Having seen a sharp spurt in number of Direct Port Delivery (DPD) clients, JN Port is looking for a planning and design solution to stack containers in the most efficient way. DPD clients are those that get customs clearance in advance and do not need to wait for long at the port for direct access to the major port.

The port has seen a sharp rise in DPD clients, with number of clients reaching 1000, accounting for almost 57 per cent of JN Port’s import cargo, and 30 per cent of import containers. The sharp spurt happened after the upper limits for container handling volumes were lowered for customers.

CFS model JN Port was designed for the container freight station (CFS) model, where the port’s customers could hold their cargo and till they get a green flag from customs, while the DPD model is one where the clients can directly access the major port, without having to wait for the Customs clearance.

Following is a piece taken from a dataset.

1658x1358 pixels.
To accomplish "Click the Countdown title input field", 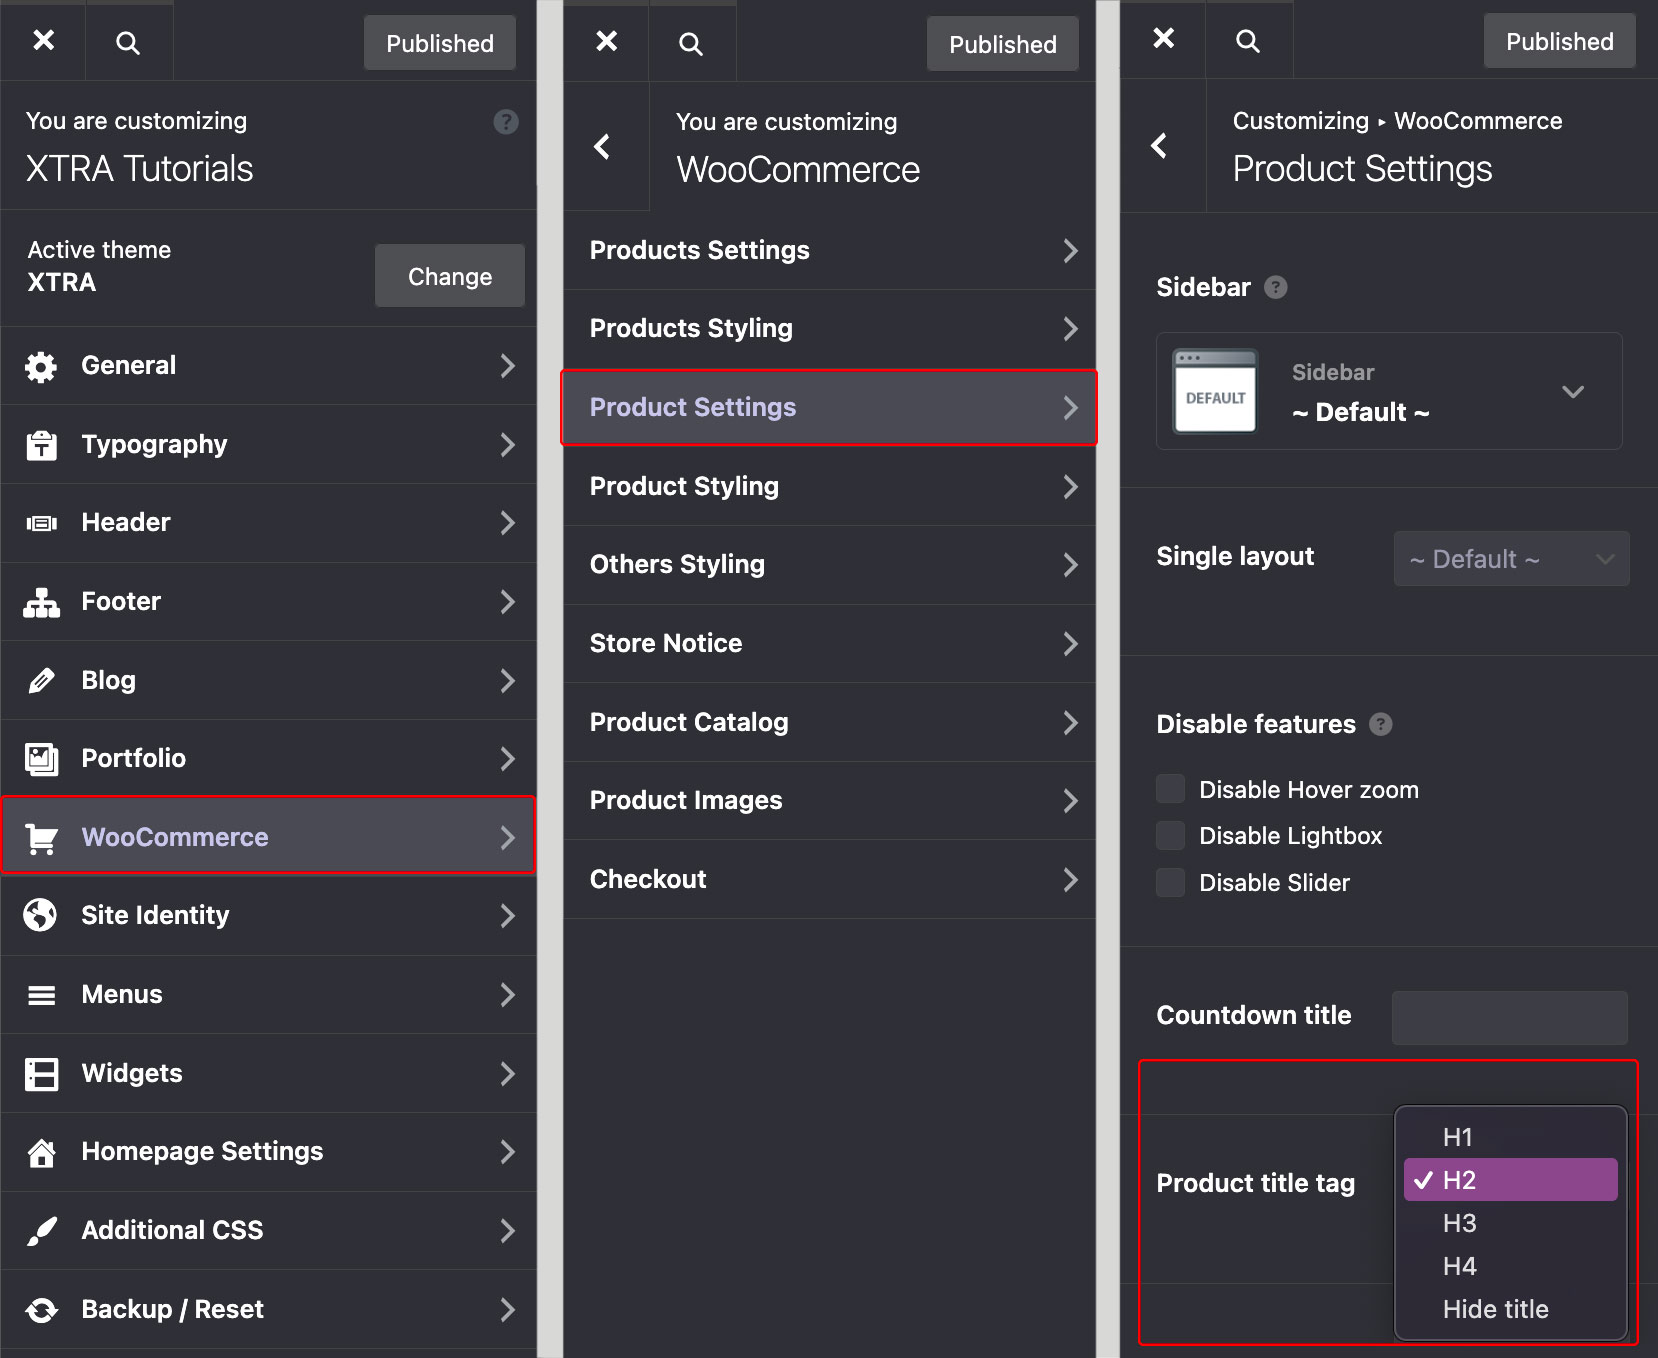I will tap(1509, 1017).
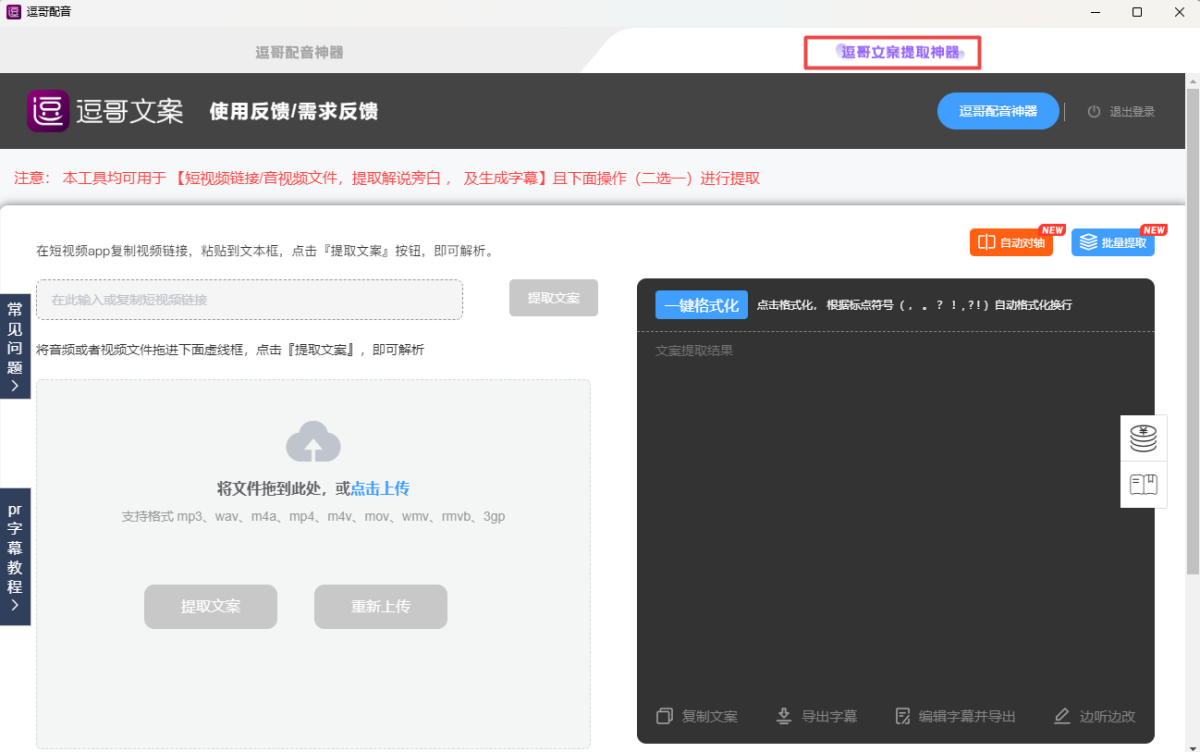The image size is (1200, 752).
Task: Click the blue 逗哥配音神器 button
Action: point(998,111)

“For us the problem to solve is how 1,000 clients can be catered by reducing the heaps of containers. I have to aggregate certain DPD clients. Otherwise, containers will spread horizontally,” Neeraj Bansal, Deputy Chairman, JN Port, told BusinessLine , adding that they were looking for a planning and design solution.

Stacking containers on a client basis means that JN Port is unable to use the vertical space – as there are some DPD clients with one-two containers, and some with 100 containers. Earlier, JN Port used to stack the containers for over 70 locations -- 33 container freight stations (CFS) and 40 inland container depots (ICDs).

“The spurt in list of clients who could access DPD facility happened January 2017 onwards, when JN Port Trust started reducing the ceiling of minimum containers to be handled at JN Port terminals,” Bansal, said.

Now, to ensure that they can deliver a container quickly when a truck trailer comes to the yard, JN Port has to stack containers in its yard on a client-wise basis – which becomes 1073 if one were to include the 1000 odd DPD clients, 33 CFSs and 40 ICDs.

“Before January, hardly 30-40 customers used to get DPD facility, because we had a limit that DPD would be extended only to those clients who handled 300 containers across terminals in a month. This was done with an aim to esnure that people with higher volumes can be identified as a little CFS, where as smaller imports can go to CFSs,” Bansal, adding now they have certain clients with 1-2 containers.

DPD is not a rocket science as globally most of the ports are doing DPD. But, when it comes to JN Port, it is a rocket science. “That is the re-engineering we are doing – so that when the tractor trailer comes, we can give faster delivery of the container,” he said.

But implementation of DPD is also creating its own challenges. “The out of charge order for these clients of these containers have to come very early. Only then, DPD makes sense. Otherwise, if I start doing the same work that CFS were doing in the terminal yard, then what is the benefit to the trade,” asked Bansal.

Despite these challenges, Bansal insists there is no congestion at the port, citing multiple studies including a customer survey report by Prof. G Raghuram, Dean of IIM, Bangalore, which states that three-fourth of JN Port’s customers have said they are “extremely satisfied” with the reforms, apart from the time-study reports of port operations undertaken by Federation of Indian Export Organisation and RFID-based container tracking report by Delhi Mumbai Industrial Corridor Development Corporation.